Koalafications · 21/05/2015 23:07

I'm really confused. Confused

scallopsrgreat · 21/05/2015 23:08

^I am one and at that happen to be a regular on the relationships board." I never said you weren't on (whatever "one" is).

AnyFucker · 21/05/2015 23:09

It looks like this is a thread complaining about the relationships board or at least some of the people that regularly post there

even though Op has said she has got a huge amount of support from it...

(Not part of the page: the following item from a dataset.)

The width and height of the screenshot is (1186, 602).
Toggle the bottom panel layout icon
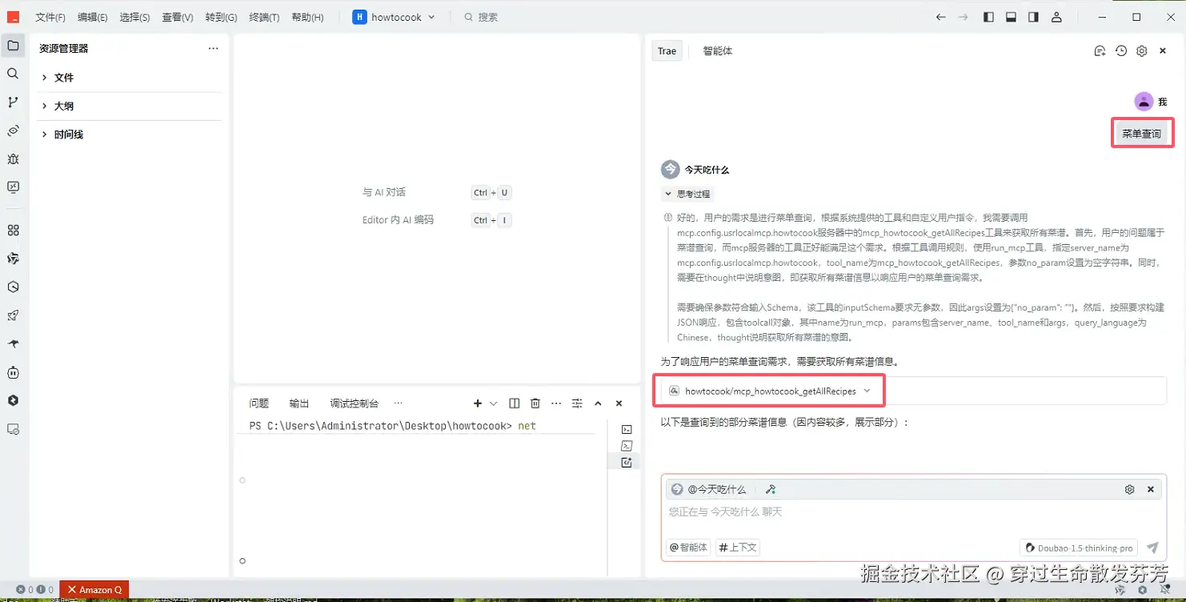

there are vague hints about how it actually damages relationships to urge women to stand up for themselves but op seems unable to articulate how that could happen

there are random insertions of the word "feminist" to "explain" why this was put on a feminist board, but no actual feminist analysis has been presented in any shape or form

and I think I have been insulted on more than one occasion, but still can't work it out for sure

I think that about sums it up

clear as ???

Blistory · 21/05/2015 23:10

I'm reading it as what do feminists think about women giving each other advice and what about if the advice is wrong or unrealistic ?

If so, I think any space where women talk openly and freely is valuable as it allows women's voices to be heard. Other than that, I'm struggling to take my thoughts any further on this one.

FallenThroughTheRabitHole · 21/05/2015 23:11

scallop sorry for misunderstanding, 'one' means I am a woman and therefore wouldn't wage a war on women for nothing sake.